This is a guest blog contributed by Namrata Kadam.
Do cord blood stem cells or those derived from adults help in the treatment of cerebral palsy? Ongoing research seems to suggest so.
Cerebral Palsy (CP) is a neural disorder that affects very young children with deformed myelin (protective white matter around neurons) . It is often caused during pregnancy or during a complicated childbirth, or even with injury or illness right after the baby is born. It often manifests itself in the growing brain between the ages of two and three years and develops into a lifelong condition. At present, there is no cure for it – a child with CP grows up into an adult with CP.
CP can occur in many different forms, basis the site of damage in the brain.
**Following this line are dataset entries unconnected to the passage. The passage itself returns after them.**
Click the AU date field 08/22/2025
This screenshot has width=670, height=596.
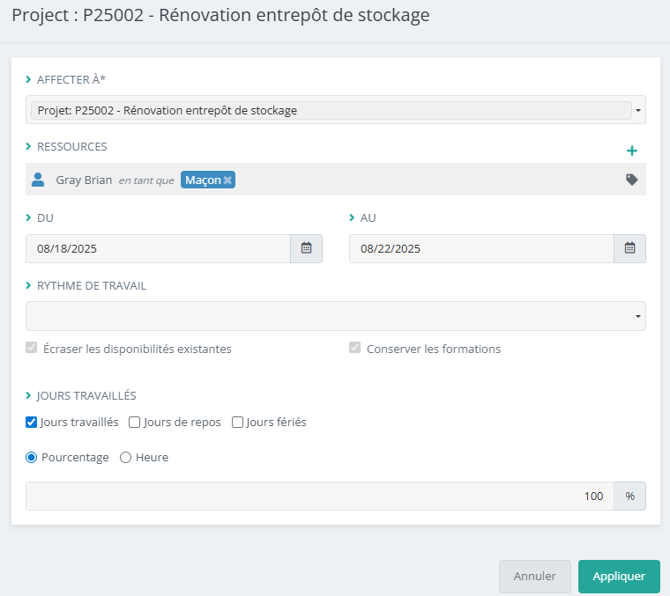pos(480,249)
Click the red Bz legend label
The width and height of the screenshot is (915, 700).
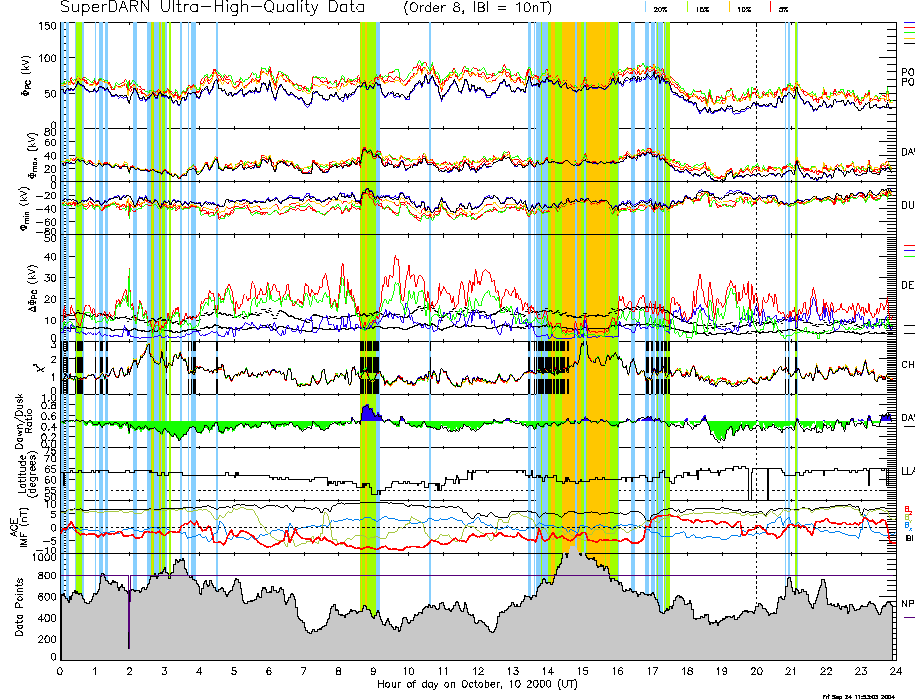907,508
The symptoms show themselves when children are not able to attain the development milestones of others their age, such as sitting, walking, crawling, or even moving in response to a stimulus. Spastic CP is the most common in children, and it results in restricted movement and speech.
However, several studies and clinical trials are actively seeking to establish the efficacy of stem cells in affecting a cure for CP. That stem cells may spur damaged brain matter and neural deficits into repair and restoration mode and thus alleviate the symptoms of CP, forms the basis of these trials.
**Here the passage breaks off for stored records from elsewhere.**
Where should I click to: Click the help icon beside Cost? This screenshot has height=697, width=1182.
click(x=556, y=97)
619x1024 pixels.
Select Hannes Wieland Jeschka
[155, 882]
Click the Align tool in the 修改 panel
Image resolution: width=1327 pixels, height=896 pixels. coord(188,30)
The propensity of stem cells to regenerate into other cells, especially at the site of injury and deficit in human beings, is an encouraging factor in devising a treatment plan for the treatment of CP. This holds tremendous implications for children affected by CP worldwide: the theory driving several studies and trials on stem cells and CP is that transplanting stem cells into the CP-affected brain could eventually replace deteriorated brain tissue when white matter is damaged by the disease.
A clinical trial at Duke University in 2011 tried to establish the link between banked cord blood stem cells and the reduction of symptoms in children suffering from spastic cerebral palsy. Completed a year later with 120 test subjects, the results are still being tabulated as the subjects – children between ages 12 months and 6 years – grow up and exhibit varying degrees of symptoms of the disorder. The team helming the research hopes to conclusively prove a link between an infusion of cord blood stem cells in children with cerebral palsy and an alleviation of symptoms, so as to have a greater impact of cord blood collection around the world.